TEXTO FORNECIDO:
▼
Outros estudiosos mais recentes também analisaram a fricção sob uma ótica do impacto no fluxo de abastecimento de uma OM na guerra ou na paz.
Assim como Clausewitz, John Keegan (1996) em suas análises sobre a guerra contemporânea, identificou a categoria de fricção “ambiente” e seus elementos, como terreno, estações, tempo, clima e vegetação. Esses elementos possuíam o potencial de impactar no abastecimento por contribuir para a ocorrência de retardo dos comboios de suprimentos para as tropas, prejudicando a eficiência das ações militares. Ele destaca que:
[...] as limitações mais importantes à guerra sempre estiveram além da vontade e do poder do homem. Elas pertencem ao reino daquilo que o Estado-maior soviético costumava chamar de “fatores permanentemente em operação” e esses fatores – tempo, clima, estações, terreno, vegetação – sempre afetam, com frequência inibem e às vezes proíbem totalmente as operações militares (KEEGAN, 1996, p. 79).
Watts (1996) identificou a categoria de fricção – equipamentos e seus elementos ineficientes. Esses podiam influenciar o fluxo de abastecimento ao contribuir para a ocorrência de atrasos na chegada dos comboios de suprimentos para as tropas.
▲
EXCERTO DO MATERIAL:
▼
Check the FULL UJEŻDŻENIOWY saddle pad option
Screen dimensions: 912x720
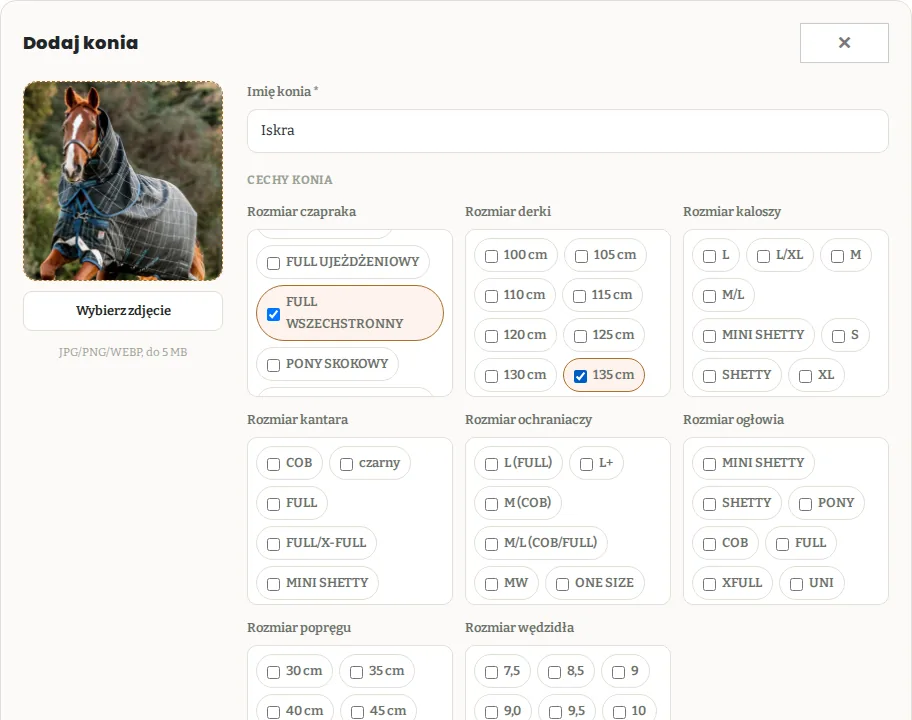[273, 263]
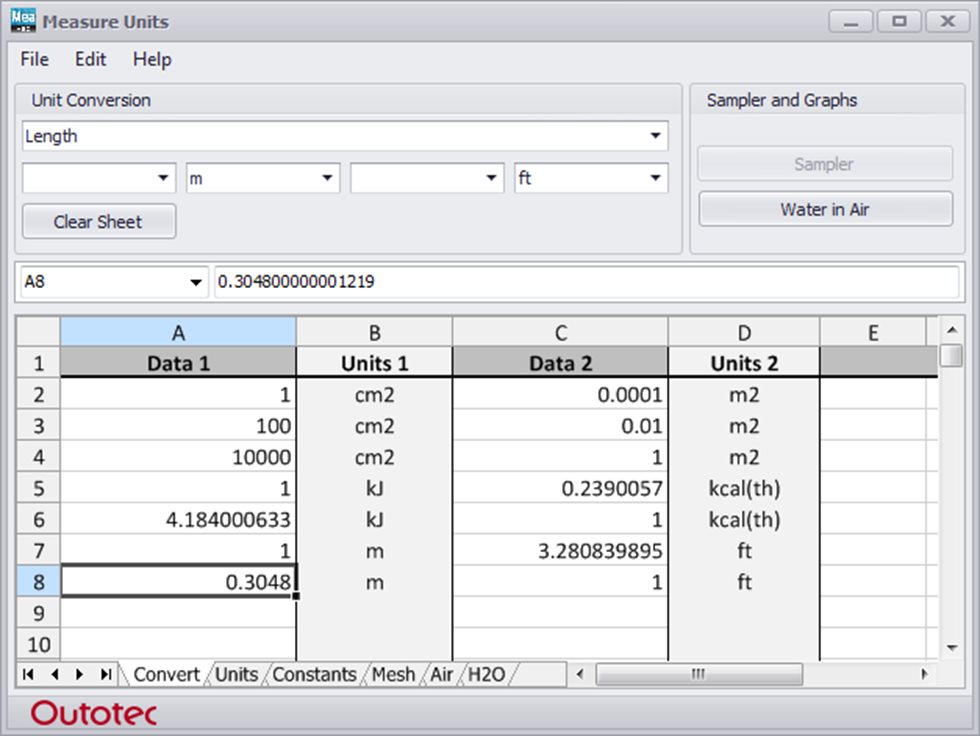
▲
TAREFA 1:
Segundo o texto fornecido, qual categoria de fricção foi identificada por Watts (1996)?
TAREFA 2:
Enumere todos os elementos que o texto fornecido associa à categoria de fricção “ambiente” identificada por John Keegan.
TAREFA 3:
Resuma o texto fornecido em duas frases.

RESPOSTA ESPERADA 1:
A categoria de fricção dos equipamentos e de seus elementos ineficientes.

RESPOSTA ESPERADA 2:
Terreno, estações, tempo, clima e vegetação.

RESPOSTA ESPERADA 3:
Estudiosos mais recentes analisaram a fricção quanto ao impacto no fluxo de abastecimento de uma OM, na guerra ou na paz. Keegan (1996) identificou a fricção “ambiente”, composta por terreno, estações, tempo, clima e vegetação, que pode retardar os comboios de suprimentos e prejudicar a eficiência das ações militares, enquanto Watts (1996) identificou a fricção dos equipamentos ineficientes, capaz de atrasar a chegada desses comboios às tropas.